A volvulus is essentially a closed loop obstruction involving the large bowel.
It's most commonly seen in the cecal area and then it's followed by the sigmoid area.
Sigmoid volvulus tends to produce a characterized "coffee bean" shape appearance on radiographs.
With the cecal volvulus, you'll actually see a very dilated cecum that often rotates to the left upper abdomen.
On this film, you can see what appears to be a very dilated cecum.
It remains within the pelvis in this patient.
The small bowel will become dilated with volvulus
and as with the small bowel volvulus there's a very high risk of strangulation.
So let's take a look at this film, you can see the green line,
showing you a very dilated loop of large bowel, so what is this represent?
This is actually an example of a Sigmoid Volvulus
and you can see, this is the characteristic coffee bean shape that you would expect.
This is a surgical specimen demonstrating the same thing, a sigmoid volvulus.
So a colonoscopy is used to reduce the volvulus most often.
Occasionally, you can use a contract enema,
however you have to be careful because when you reduce the volvulus there is a high risk of perforation.
So what are other secondary science of volvulus.
You can see the whirl sign which is swirling of the mesentery
and that could be seen with both large volvulus and small bowel closed loop obstruction.
You can also see what's called the beak sign which is tapering the colon to the point of obstruction.
So let's take a look at these images, this is an axial CT image in a patient
that has a closed loop obstruction and here you can see what's called the beak sign.
So you can see tapering in to the colon, producing the appearance of the beak.
And then on the coronal image, keep your eye on this area right here as I scroll through.
You can see what looks like a swirling of this mesentery and this is another secondary sign of volvulus.
So Ogilvie Syndrome is actually massive dilatation of the colon without mechanical obstruction.
So as you recall, normal large bowel obstruction is often due to a mechanical obstruction.
This is one of the causes of a non-mechanical obstruction than can cause dilatation of the colon.

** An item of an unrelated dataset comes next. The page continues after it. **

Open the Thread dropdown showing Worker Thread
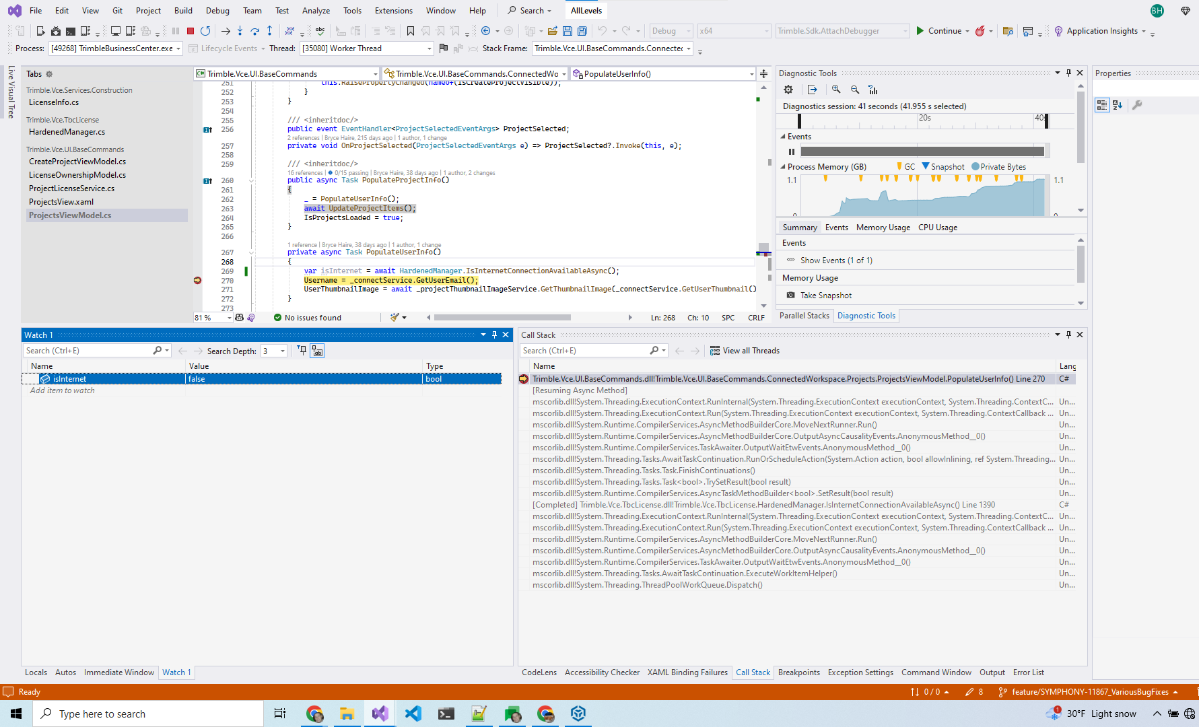 [x=429, y=48]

Usually this is due to anticholinergics which result in loss of peristalsis, trauma especially retroperitoneal.
Serious infection and cardiac disease.
So let’s go back to this case that we saw at the very beginning.

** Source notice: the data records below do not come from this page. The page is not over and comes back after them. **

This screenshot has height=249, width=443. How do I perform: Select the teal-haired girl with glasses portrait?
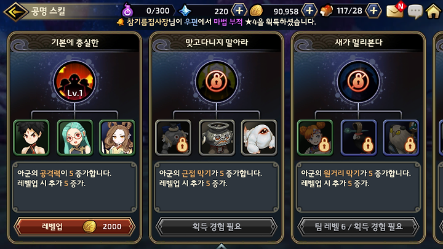point(75,138)
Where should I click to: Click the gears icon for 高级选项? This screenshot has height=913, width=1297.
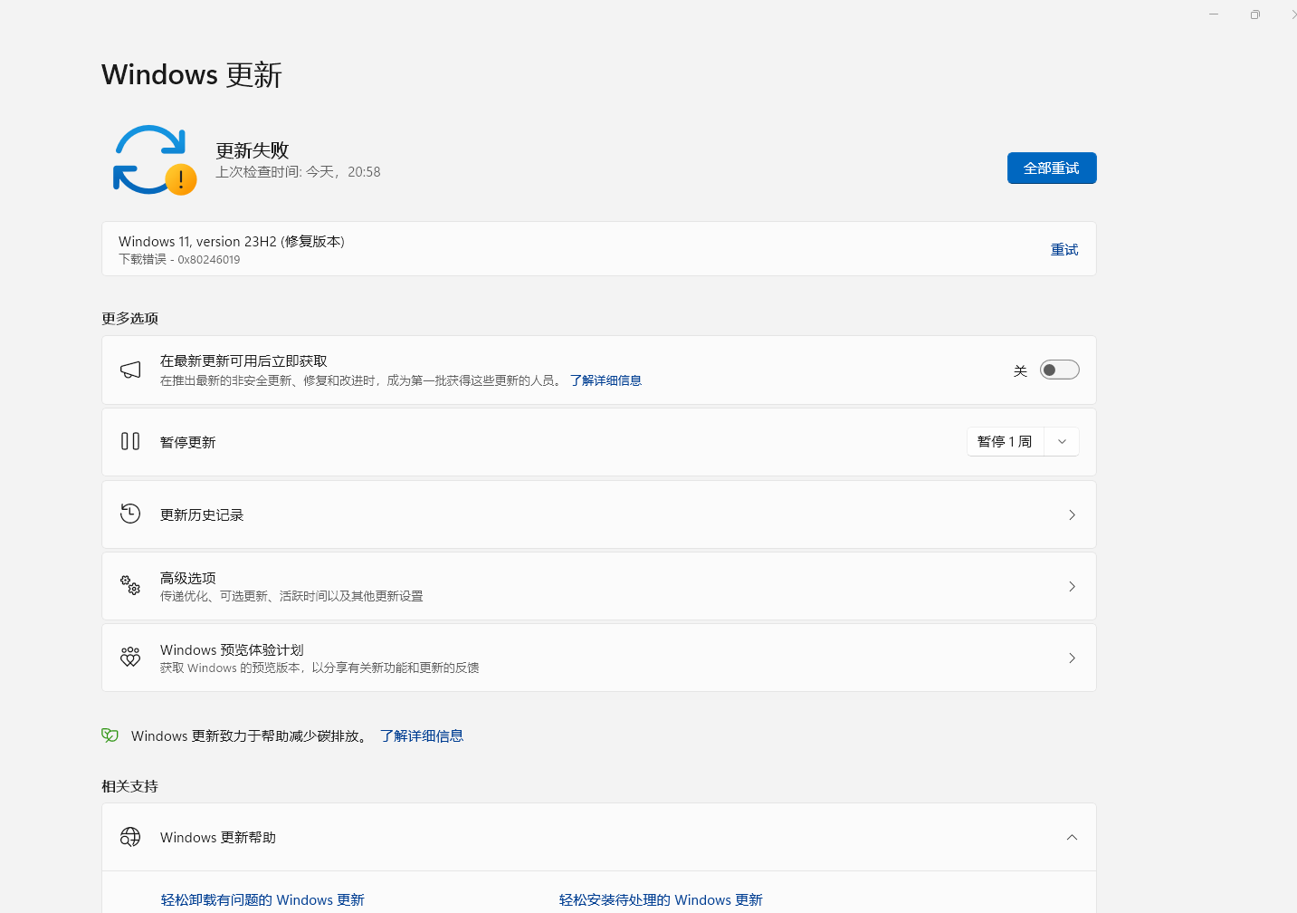pyautogui.click(x=130, y=585)
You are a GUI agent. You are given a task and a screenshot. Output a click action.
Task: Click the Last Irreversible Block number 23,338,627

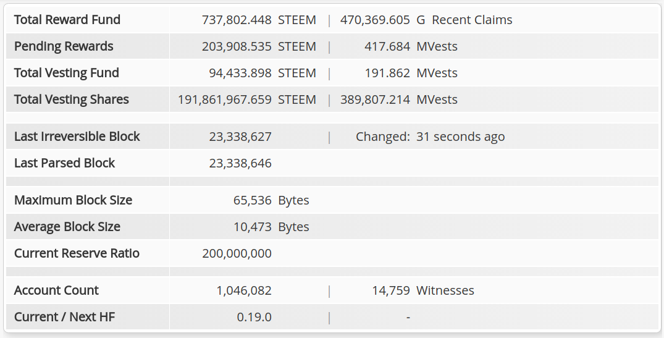[240, 137]
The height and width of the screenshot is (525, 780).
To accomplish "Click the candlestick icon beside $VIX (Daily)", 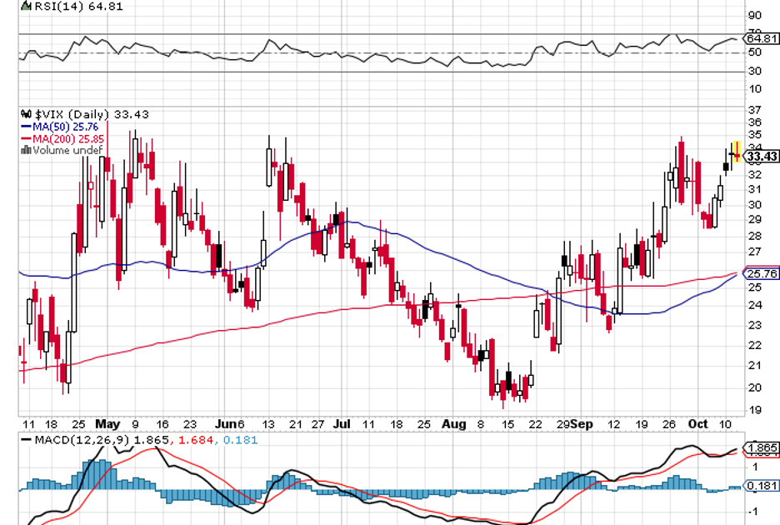I will coord(26,115).
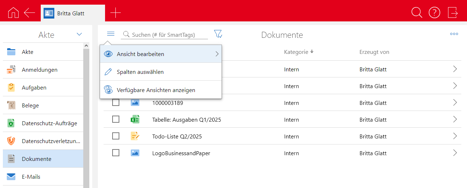Viewport: 467px width, 188px height.
Task: Check the Todo-Liste Q2/2025 checkbox
Action: [116, 136]
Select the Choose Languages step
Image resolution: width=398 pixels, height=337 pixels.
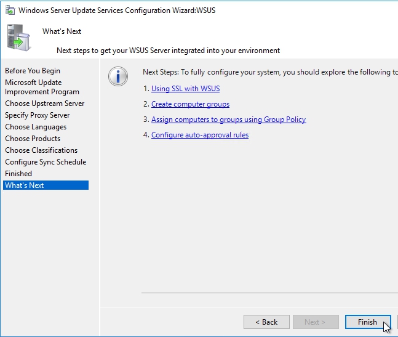pyautogui.click(x=36, y=127)
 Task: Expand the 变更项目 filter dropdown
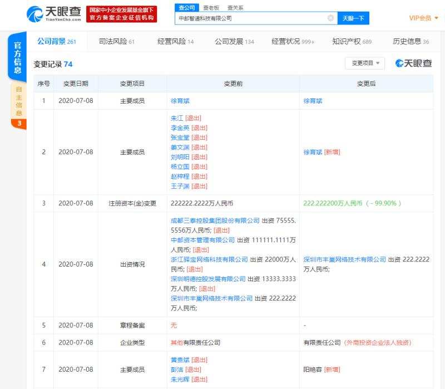tap(365, 63)
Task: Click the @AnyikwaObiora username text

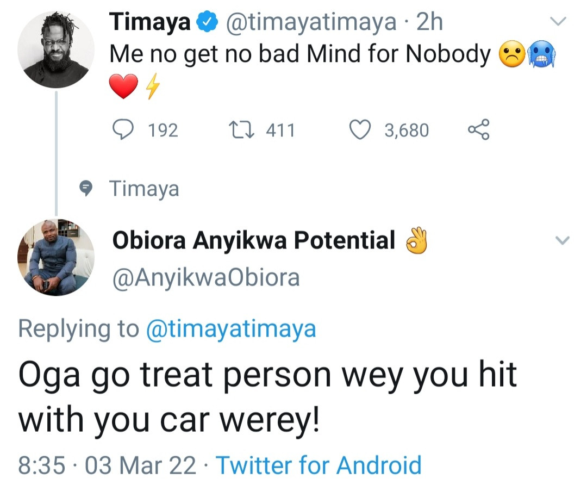Action: (x=205, y=277)
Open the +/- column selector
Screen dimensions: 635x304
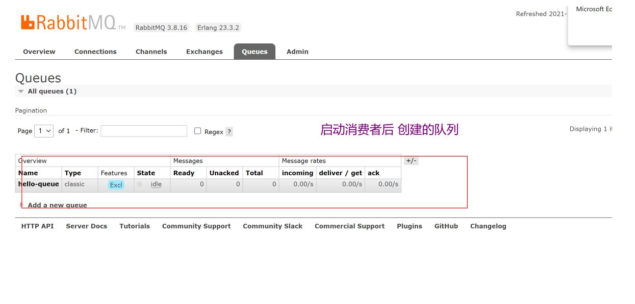(411, 160)
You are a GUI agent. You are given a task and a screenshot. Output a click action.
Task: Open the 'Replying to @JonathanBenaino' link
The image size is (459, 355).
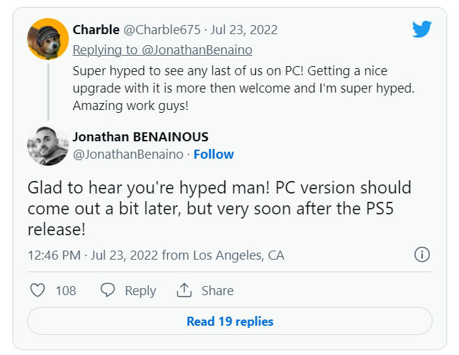[x=163, y=49]
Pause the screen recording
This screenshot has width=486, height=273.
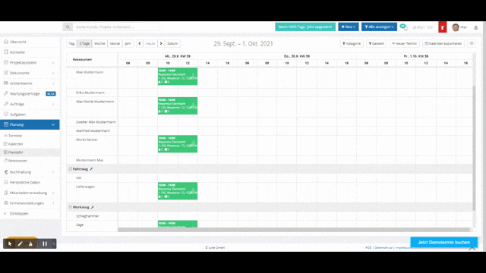click(x=45, y=244)
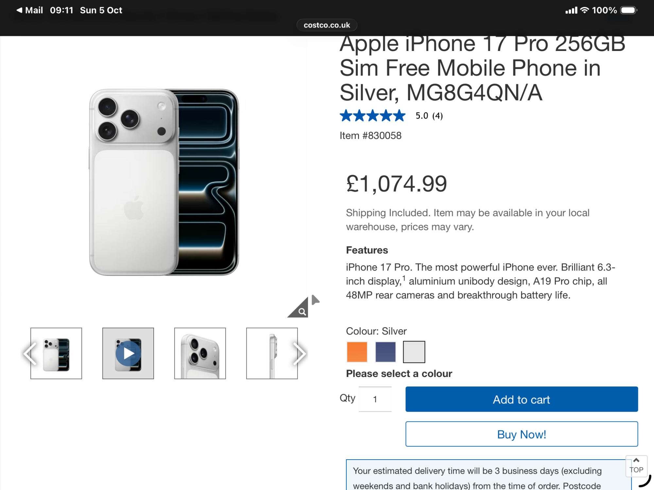This screenshot has height=490, width=654.
Task: Click the main iPhone product image
Action: [x=164, y=182]
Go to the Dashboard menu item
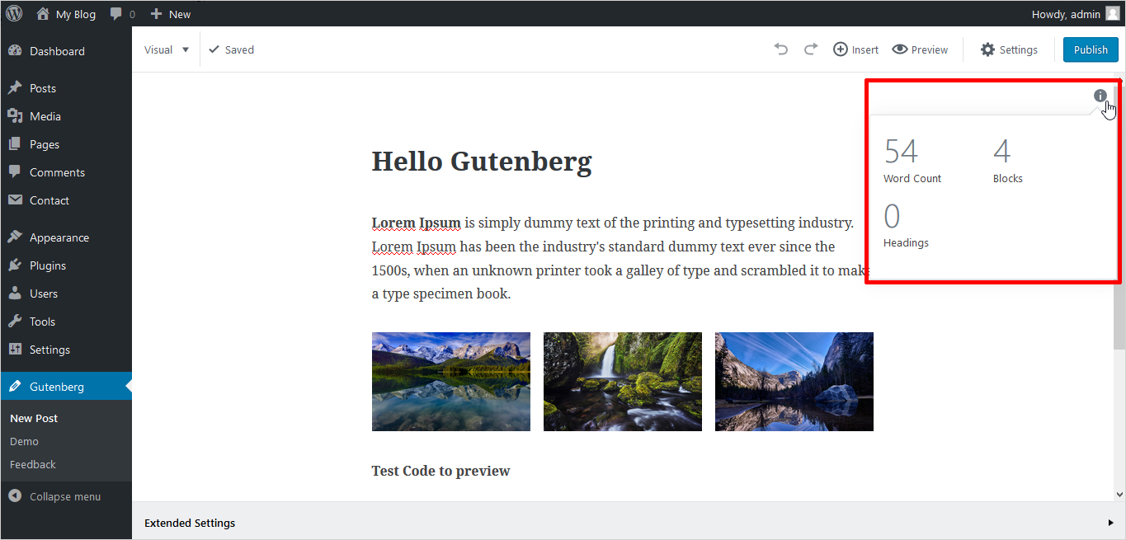This screenshot has width=1126, height=540. pyautogui.click(x=56, y=51)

This is our 25 year old female that presents with right lower abdominal pain.
What do you see on this film?
So we see multiple loops of large bowel that contain air and that’s normal.

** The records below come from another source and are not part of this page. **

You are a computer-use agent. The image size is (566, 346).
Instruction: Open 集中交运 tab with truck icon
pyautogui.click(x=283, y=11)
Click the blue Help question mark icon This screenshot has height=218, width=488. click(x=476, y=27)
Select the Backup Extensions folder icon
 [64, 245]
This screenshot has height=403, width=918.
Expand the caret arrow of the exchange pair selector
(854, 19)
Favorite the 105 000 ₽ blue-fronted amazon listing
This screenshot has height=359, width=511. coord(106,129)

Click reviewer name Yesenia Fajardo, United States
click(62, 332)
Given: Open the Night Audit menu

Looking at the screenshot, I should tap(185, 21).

But how about right here? What is that represent?
So this is a prominent loop of air-filled small bowel
that seen in the left upper abdomen and this is consistent with the focal ileus.
As you can see here, it has that stacked coin appearance that we talked about.
So what's the next step? How do you figure out what's going on? Why does this patient have a focal ileus?
So you want to obtain of CT of the abdomen and pelvis with contrast to take a look for any kind of causes.
Remember there are multiple different causes of the small bowel focal ileus.
So let's take a look at this axial contrast enhanced CT scan.
And if you look right here, you actually have a very thick walled appendix with periappendiceal fat stranding.
Let's take a closer look. So this portion right here is all appendix.
Normally appendix should have a little bit air or a little bit of contrast within it
but you actually don't see the lumen at all because the wall is so thick
and if you look around it, let's take a look at normal mesentery so this area right here is normal mesentery.
Surrounding the appendix, the mesentery has a more grayish appearance and this is because of surrounding inflammation.
So this patient has an acute appendicitis that caused her focal ileus.
So we've gone over a multiple different causes, of large and small bowel obstruction.
Again this is a very common finding that you wanna look out for when you see a patient coming in with abdominal pain.